PROBLEM TO SOLVE: Using the listing below, set down each line from the line containing "Image resolution: width=956" through the line containing "Open author Cory Lin's link", both ends included, exactly and with nothing added.

INPUT DATA:

_ _ _ _ _ _ _

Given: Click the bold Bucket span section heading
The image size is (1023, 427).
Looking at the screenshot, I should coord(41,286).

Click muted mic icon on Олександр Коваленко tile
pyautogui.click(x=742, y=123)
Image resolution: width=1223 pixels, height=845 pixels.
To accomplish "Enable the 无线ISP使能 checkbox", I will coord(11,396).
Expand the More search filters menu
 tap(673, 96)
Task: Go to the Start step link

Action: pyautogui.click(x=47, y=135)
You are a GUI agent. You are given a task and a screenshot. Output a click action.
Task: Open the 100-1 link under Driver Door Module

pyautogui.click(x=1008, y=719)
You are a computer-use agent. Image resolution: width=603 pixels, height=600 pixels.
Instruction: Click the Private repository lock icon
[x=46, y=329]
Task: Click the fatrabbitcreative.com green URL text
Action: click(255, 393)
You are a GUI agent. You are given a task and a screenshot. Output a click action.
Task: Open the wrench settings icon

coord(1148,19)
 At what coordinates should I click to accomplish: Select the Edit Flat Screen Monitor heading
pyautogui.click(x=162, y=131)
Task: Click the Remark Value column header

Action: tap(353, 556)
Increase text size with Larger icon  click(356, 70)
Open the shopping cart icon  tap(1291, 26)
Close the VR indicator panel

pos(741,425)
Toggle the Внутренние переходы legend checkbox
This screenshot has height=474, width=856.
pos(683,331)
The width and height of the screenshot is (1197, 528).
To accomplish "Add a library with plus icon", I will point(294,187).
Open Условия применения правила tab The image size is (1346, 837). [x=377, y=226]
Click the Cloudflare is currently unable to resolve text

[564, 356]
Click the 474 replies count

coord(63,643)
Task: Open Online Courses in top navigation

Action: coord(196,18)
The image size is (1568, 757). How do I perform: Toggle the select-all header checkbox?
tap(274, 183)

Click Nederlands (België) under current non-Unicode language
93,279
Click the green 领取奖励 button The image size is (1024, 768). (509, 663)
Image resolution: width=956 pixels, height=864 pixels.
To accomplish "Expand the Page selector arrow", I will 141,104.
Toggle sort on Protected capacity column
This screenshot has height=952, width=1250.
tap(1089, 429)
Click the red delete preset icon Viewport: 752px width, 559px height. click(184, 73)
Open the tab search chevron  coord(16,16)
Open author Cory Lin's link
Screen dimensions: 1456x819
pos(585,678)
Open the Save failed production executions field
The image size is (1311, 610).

_ _ _ _ _ _ _

OUTPUT OF THE TASK:
Image resolution: width=956 pixels, height=864 pixels.
To accomplish "Expand the Page selector arrow", I will 141,104.
Toggle sort on Protected capacity column
This screenshot has height=952, width=1250.
tap(1089, 429)
Click the red delete preset icon Viewport: 752px width, 559px height. click(184, 73)
Open the tab search chevron  coord(16,16)
Open author Cory Lin's link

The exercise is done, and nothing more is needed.